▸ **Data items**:
— begin —
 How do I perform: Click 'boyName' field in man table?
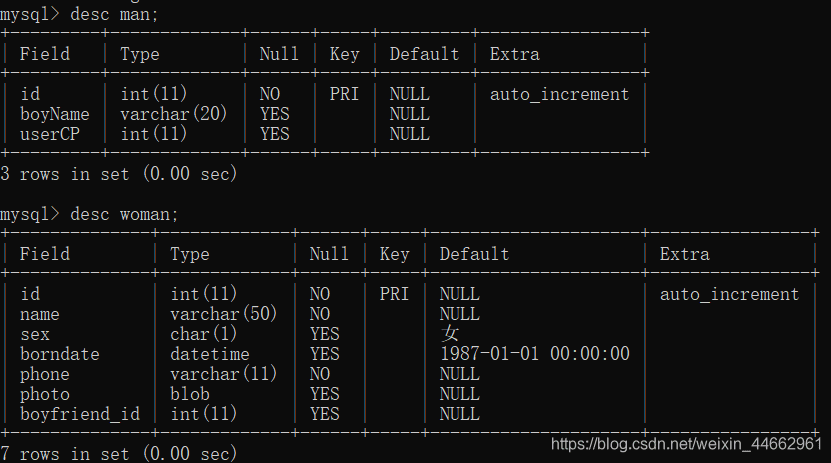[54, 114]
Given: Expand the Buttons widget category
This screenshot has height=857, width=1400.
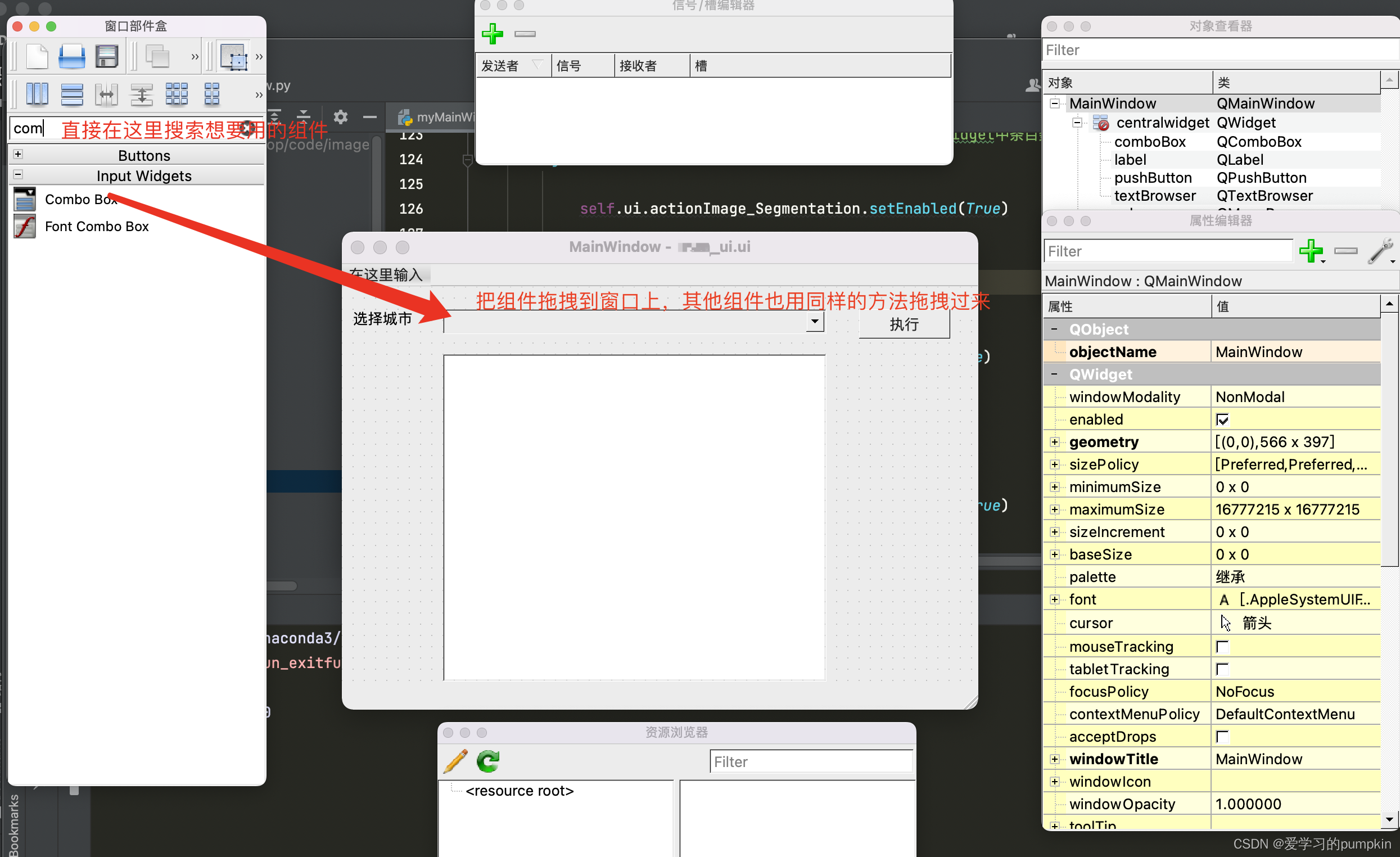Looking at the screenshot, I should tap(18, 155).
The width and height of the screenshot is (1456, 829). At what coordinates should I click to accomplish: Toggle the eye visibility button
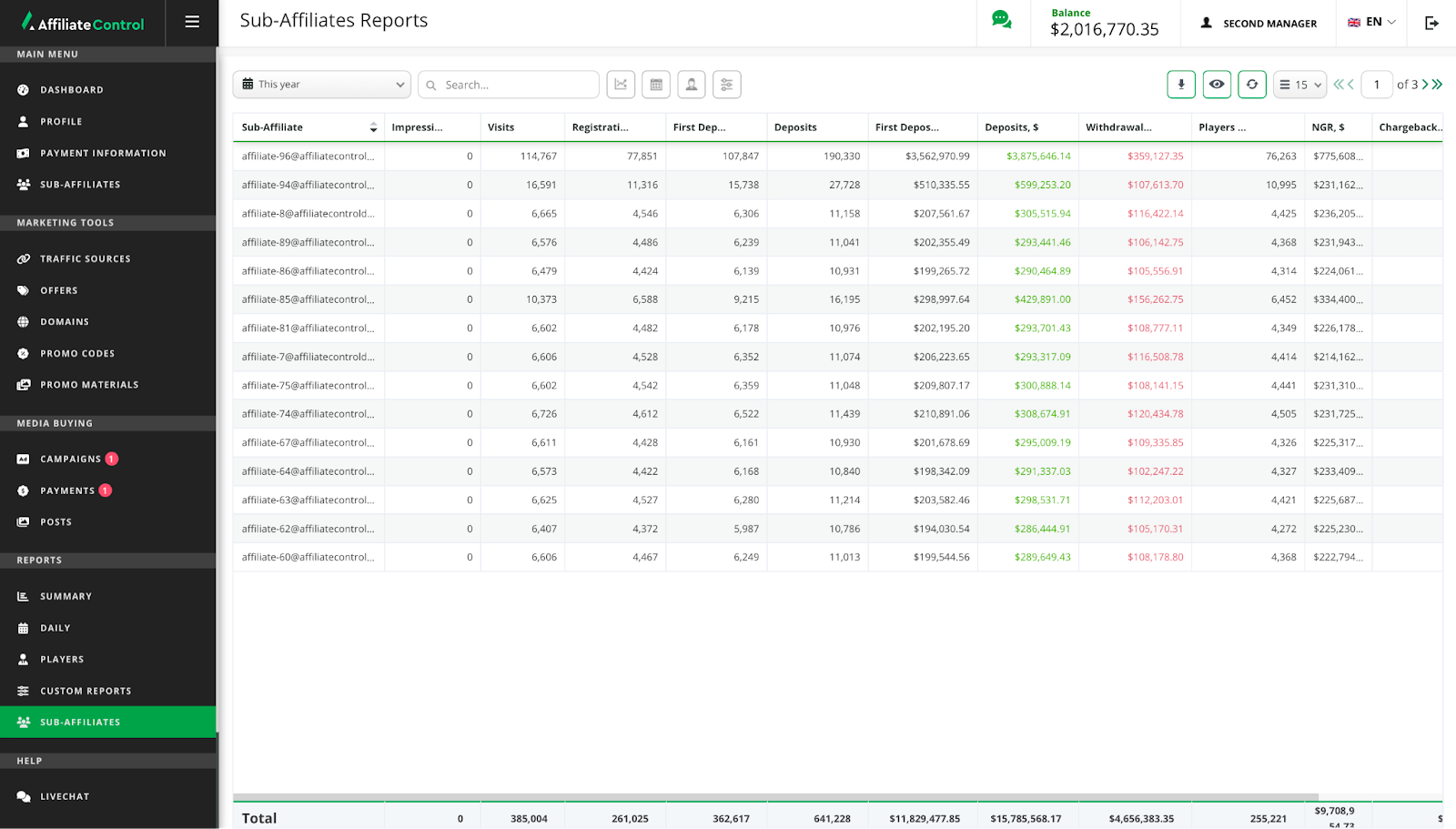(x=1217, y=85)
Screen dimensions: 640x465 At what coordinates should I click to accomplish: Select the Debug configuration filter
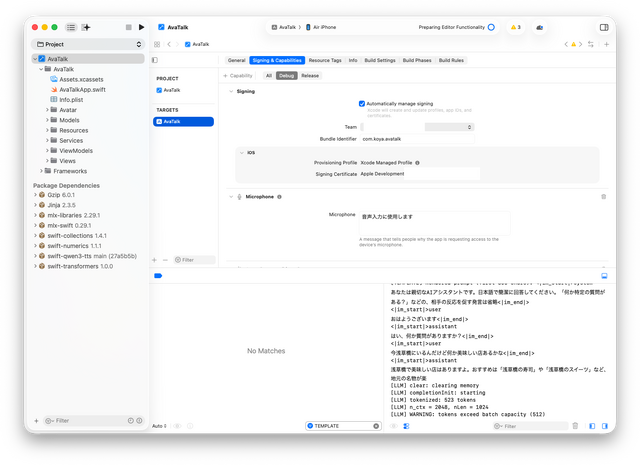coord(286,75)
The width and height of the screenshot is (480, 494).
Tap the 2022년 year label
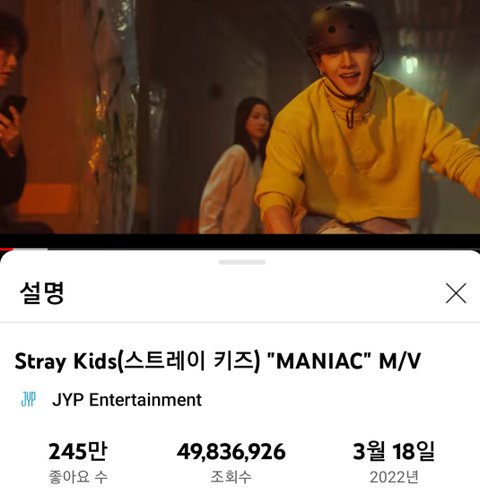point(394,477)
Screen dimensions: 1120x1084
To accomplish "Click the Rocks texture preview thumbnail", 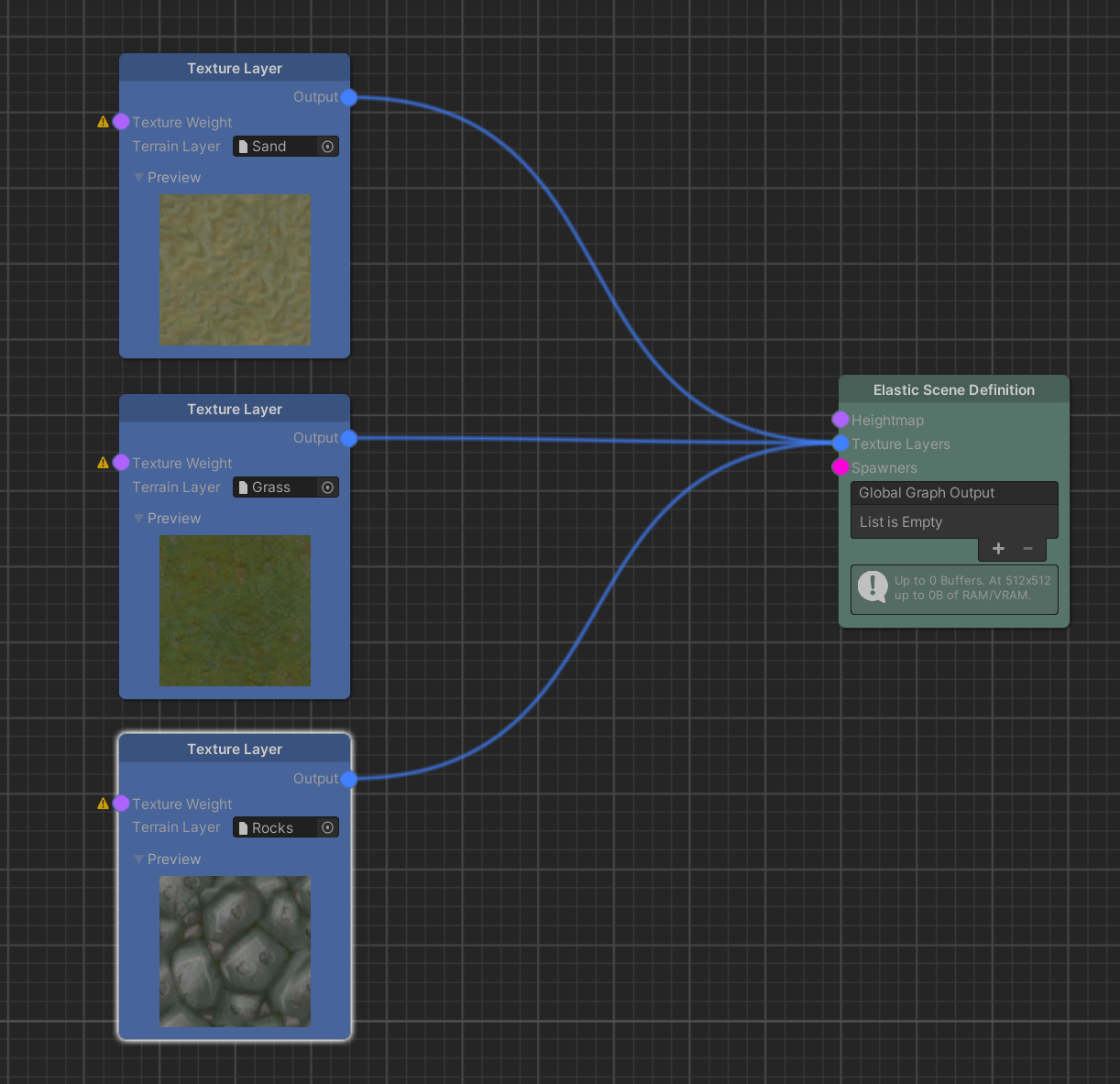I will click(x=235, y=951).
— end —
▸ **WORK REQUIRED**: Can you express the lines from the one with "Given: Expand the Buttons widget category" up to and including the one with "(x=1217, y=85)" as a two-column CSV with the columns instruction and response, one row per request? Quote each field, turn line breaks into spaces, and leave the pictures out.

▸ **SOLUTION TO THE PROBLEM**:
instruction,response
"Given: Expand the Buttons widget category This screenshot has height=857, width=1400.","Looking at the screenshot, I should tap(18, 155)."
"The width and height of the screenshot is (1456, 829). At what coordinates should I click to accomplish: Toggle the eye visibility button","(x=1217, y=85)"